(Collected data)
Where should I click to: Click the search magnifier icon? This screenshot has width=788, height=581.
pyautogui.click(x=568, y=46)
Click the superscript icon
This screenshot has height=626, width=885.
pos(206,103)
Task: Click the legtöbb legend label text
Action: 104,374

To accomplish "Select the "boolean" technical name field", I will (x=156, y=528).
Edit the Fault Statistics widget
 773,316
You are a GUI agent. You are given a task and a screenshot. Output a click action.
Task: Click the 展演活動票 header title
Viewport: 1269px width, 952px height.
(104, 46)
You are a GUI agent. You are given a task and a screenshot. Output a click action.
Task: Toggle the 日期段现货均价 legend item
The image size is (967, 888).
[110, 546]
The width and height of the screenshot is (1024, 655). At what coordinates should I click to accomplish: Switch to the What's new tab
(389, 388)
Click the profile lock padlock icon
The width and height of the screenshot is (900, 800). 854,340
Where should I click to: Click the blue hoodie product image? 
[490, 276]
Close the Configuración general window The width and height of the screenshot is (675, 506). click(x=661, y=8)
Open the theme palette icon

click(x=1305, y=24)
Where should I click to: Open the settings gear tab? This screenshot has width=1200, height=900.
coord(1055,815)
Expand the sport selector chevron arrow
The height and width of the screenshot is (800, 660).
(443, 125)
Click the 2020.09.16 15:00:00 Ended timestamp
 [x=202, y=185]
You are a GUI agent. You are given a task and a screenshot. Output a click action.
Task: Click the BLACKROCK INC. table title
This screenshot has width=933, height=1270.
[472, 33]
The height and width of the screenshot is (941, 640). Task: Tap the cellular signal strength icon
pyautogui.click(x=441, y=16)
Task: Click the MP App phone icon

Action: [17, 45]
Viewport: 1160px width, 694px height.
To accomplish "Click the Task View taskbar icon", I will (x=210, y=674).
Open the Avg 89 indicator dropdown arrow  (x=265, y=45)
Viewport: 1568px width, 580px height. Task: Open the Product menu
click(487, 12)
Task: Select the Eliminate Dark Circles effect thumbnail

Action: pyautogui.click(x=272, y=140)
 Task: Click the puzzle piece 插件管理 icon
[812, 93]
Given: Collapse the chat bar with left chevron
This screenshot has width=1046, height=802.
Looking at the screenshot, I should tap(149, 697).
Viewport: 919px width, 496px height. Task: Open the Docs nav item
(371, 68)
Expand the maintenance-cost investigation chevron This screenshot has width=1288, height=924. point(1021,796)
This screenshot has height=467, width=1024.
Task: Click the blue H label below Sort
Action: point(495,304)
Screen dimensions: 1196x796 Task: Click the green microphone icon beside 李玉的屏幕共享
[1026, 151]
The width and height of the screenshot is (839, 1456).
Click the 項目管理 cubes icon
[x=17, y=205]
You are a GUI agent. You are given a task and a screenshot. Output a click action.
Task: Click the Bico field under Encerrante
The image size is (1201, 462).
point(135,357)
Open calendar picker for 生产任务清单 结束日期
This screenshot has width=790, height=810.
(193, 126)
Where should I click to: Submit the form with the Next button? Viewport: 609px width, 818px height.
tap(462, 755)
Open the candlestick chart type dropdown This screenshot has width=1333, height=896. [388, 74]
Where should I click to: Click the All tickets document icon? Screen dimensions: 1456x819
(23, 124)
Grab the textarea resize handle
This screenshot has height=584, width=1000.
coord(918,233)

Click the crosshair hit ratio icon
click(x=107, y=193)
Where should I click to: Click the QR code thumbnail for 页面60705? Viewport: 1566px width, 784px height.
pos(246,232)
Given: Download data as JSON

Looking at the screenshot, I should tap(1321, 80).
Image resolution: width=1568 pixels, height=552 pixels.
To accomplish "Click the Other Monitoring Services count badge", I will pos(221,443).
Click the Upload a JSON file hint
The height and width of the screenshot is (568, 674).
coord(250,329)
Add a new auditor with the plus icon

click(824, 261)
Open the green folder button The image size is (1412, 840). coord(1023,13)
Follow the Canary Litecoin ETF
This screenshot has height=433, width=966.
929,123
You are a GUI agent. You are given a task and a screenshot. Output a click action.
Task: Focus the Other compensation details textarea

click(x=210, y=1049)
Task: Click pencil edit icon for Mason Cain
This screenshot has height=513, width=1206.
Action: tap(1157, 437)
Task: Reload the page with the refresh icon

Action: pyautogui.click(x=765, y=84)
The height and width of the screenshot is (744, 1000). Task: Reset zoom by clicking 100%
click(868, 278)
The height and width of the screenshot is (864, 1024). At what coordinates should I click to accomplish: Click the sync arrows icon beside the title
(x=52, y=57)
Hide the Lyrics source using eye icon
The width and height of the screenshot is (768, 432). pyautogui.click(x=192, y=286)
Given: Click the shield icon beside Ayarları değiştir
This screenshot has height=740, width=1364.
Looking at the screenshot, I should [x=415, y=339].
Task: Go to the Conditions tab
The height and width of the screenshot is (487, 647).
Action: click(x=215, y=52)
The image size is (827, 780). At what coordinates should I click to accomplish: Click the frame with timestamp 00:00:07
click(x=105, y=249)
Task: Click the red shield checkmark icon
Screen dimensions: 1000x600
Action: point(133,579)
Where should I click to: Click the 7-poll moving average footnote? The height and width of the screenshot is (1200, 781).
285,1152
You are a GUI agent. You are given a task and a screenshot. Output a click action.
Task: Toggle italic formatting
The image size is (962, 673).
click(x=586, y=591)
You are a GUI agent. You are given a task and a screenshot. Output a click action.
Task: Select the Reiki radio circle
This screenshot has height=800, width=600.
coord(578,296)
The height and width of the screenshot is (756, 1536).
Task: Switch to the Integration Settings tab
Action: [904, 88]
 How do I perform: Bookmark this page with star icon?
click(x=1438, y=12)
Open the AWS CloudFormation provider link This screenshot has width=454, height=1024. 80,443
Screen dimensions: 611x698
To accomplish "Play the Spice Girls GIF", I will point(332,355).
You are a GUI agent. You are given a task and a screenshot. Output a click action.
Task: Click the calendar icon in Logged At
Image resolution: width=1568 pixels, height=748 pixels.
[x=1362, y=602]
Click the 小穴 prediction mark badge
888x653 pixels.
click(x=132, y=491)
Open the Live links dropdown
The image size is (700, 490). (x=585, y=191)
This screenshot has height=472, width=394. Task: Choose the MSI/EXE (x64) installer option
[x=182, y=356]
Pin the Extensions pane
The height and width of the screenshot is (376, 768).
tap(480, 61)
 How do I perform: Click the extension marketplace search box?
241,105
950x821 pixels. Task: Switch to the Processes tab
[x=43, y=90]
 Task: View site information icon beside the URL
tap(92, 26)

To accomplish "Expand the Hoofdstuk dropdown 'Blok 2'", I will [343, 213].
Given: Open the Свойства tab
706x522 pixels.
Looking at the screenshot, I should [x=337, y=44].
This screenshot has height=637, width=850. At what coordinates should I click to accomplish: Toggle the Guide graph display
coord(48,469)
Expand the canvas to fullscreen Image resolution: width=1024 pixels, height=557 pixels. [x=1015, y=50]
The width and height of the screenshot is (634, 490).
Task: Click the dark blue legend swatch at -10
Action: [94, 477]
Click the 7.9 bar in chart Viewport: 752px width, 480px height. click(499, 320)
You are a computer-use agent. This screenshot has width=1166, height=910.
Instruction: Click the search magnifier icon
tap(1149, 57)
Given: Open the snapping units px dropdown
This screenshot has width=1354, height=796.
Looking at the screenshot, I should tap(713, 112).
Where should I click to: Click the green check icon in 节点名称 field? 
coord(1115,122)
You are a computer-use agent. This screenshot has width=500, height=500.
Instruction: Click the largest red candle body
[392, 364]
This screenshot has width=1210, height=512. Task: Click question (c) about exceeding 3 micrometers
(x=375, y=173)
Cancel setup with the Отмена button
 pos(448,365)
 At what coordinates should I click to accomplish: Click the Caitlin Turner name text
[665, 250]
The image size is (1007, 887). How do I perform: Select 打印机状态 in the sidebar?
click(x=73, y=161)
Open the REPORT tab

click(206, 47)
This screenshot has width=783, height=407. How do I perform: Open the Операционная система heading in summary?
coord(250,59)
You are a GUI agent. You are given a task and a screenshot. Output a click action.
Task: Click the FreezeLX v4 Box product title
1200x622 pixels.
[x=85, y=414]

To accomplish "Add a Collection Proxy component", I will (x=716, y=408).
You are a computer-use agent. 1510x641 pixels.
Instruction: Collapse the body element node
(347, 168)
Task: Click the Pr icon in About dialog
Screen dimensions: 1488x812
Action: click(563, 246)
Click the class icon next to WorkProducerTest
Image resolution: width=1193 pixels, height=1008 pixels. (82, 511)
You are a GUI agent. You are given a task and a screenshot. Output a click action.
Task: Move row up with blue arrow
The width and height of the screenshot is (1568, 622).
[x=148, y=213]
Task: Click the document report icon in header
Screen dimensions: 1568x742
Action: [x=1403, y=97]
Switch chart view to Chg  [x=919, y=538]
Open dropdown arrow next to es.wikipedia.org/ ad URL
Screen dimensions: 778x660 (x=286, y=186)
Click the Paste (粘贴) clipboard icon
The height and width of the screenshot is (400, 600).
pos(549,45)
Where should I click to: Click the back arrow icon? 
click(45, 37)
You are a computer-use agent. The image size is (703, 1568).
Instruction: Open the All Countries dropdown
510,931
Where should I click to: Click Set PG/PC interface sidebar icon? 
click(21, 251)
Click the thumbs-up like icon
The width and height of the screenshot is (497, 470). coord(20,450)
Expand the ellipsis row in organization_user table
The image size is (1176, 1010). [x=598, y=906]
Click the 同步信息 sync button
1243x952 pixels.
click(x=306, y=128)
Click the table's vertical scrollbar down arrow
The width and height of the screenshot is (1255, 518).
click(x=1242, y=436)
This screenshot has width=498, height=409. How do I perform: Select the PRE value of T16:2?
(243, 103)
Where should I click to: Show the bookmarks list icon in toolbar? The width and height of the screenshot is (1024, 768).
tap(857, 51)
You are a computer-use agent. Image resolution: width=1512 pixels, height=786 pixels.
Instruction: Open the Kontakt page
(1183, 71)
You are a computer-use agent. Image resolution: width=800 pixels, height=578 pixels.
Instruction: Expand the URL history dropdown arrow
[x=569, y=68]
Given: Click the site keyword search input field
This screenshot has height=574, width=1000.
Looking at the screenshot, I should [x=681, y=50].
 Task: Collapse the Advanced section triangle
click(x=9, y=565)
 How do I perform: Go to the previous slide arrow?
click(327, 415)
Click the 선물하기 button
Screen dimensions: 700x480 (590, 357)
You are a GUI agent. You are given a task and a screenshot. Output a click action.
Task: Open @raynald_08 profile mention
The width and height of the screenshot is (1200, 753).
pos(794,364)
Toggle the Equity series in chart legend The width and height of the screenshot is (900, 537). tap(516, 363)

* WHAT IS EXPECTED:
Starting at the line that contains "The width and height of the screenshot is (1255, 518).", write out every line through the last one in the data above, exactly as it stands.

* RESPONSE AREA:
The width and height of the screenshot is (1255, 518).
click(x=1242, y=436)
This screenshot has width=498, height=409. How do I perform: Select the PRE value of T16:2?
(243, 103)
Where should I click to: Show the bookmarks list icon in toolbar? The width and height of the screenshot is (1024, 768).
tap(857, 51)
You are a computer-use agent. Image resolution: width=1512 pixels, height=786 pixels.
Instruction: Open the Kontakt page
(1183, 71)
You are a computer-use agent. Image resolution: width=800 pixels, height=578 pixels.
Instruction: Expand the URL history dropdown arrow
[x=569, y=68]
Given: Click the site keyword search input field
This screenshot has height=574, width=1000.
Looking at the screenshot, I should [x=681, y=50].
 Task: Collapse the Advanced section triangle
click(x=9, y=565)
 How do I perform: Go to the previous slide arrow?
click(327, 415)
Click the 선물하기 button
Screen dimensions: 700x480 (590, 357)
You are a GUI agent. You are given a task and a screenshot. Output a click action.
Task: Open @raynald_08 profile mention
The width and height of the screenshot is (1200, 753).
pos(794,364)
Toggle the Equity series in chart legend The width and height of the screenshot is (900, 537). tap(516, 363)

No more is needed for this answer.